Police suspect the minor had been transferred to the state of Morelos. Local PAN congressman Agustín Castilla Marroquín filed a criminal complaint against the director of the temporary shelter, Lorena González, that transferred Ilse Michell to Casitas del Sur and demanded that she be relieved of her duties for her possible involvement in the case. González denied having transferred the child to Casitas del Sur, saying it was the responsibility of the district attorney's office.

When a second girl was reported missing on 27 January 2009, Castilla Marroquín charged public officials with negligence and complicity, saying personnel from the District Attorney's office warned the shelter of the searches so that the minors could be removed from the facilities.

== Rescued children ==
On 29 January 2009 when at least four parents complained of being forbidden to see their children, over 30 unarmed police officers, social workers, and staff from the Human Rights Commission entered two Casitas del Sur facilities disguised as nurses to confuse shelter staff and to prevent the children from panicking.
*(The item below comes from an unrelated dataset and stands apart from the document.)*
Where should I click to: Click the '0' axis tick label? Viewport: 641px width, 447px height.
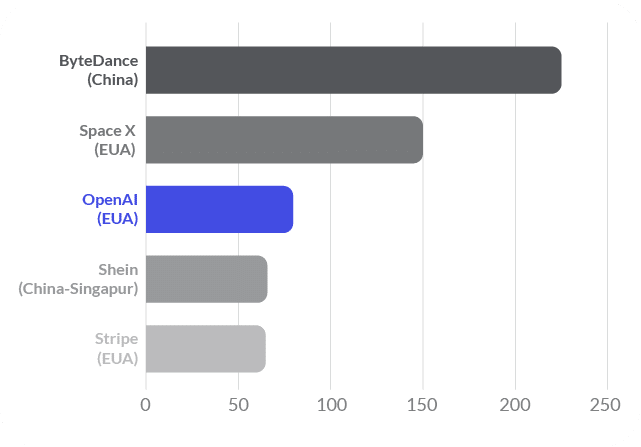pyautogui.click(x=146, y=405)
Seven shelter employees objected with shouts to the release of the minors, causing the children to go on a frenzy, screaming, crying, and chanting apocalyptic phrases and accusing their rescuers of being corrupt.
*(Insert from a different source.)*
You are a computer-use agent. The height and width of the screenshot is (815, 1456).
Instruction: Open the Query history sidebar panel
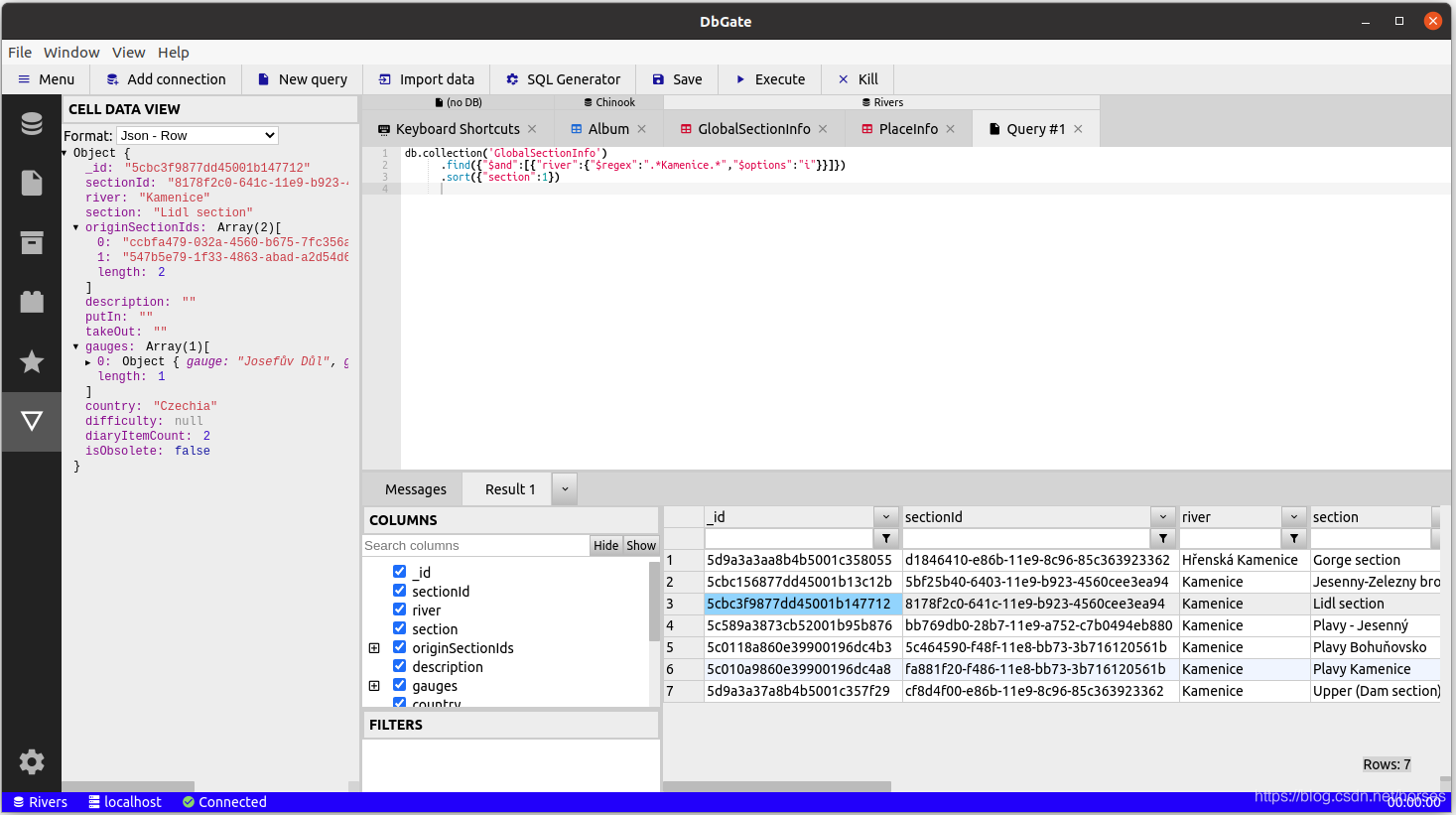click(x=31, y=302)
The children repeated phrases such as "Here only the almighty God exists, and here it all ends", leading officials to believe that the minors were encouraged to participate in a mass suicide. Police believed the children were subjected to severe religious indoctrination and transferred the 126 minors to the National System for Integral Family Development to undergo medical and psychological studies.

The children were reluctant to provide information to psychologists. Officials discovered that children received no outside schooling and were forced to participate in long hours of prayer. A rescued girl initially identified herself as Martinez, but later identified as another minor. DNA tests performed on the minor gave a negative result. The seven shelter employees with arrested and charged with obstruction of justice.

On 6 June 2014 Ilse Michel arrived alone in a taxi to the offices of the National System for Integral Family Development in Ecatepec, Mexico. She reunited with her grandmother after spending five years with a couple who told her she had been abandoned. As of March 2014, eight children remain missing.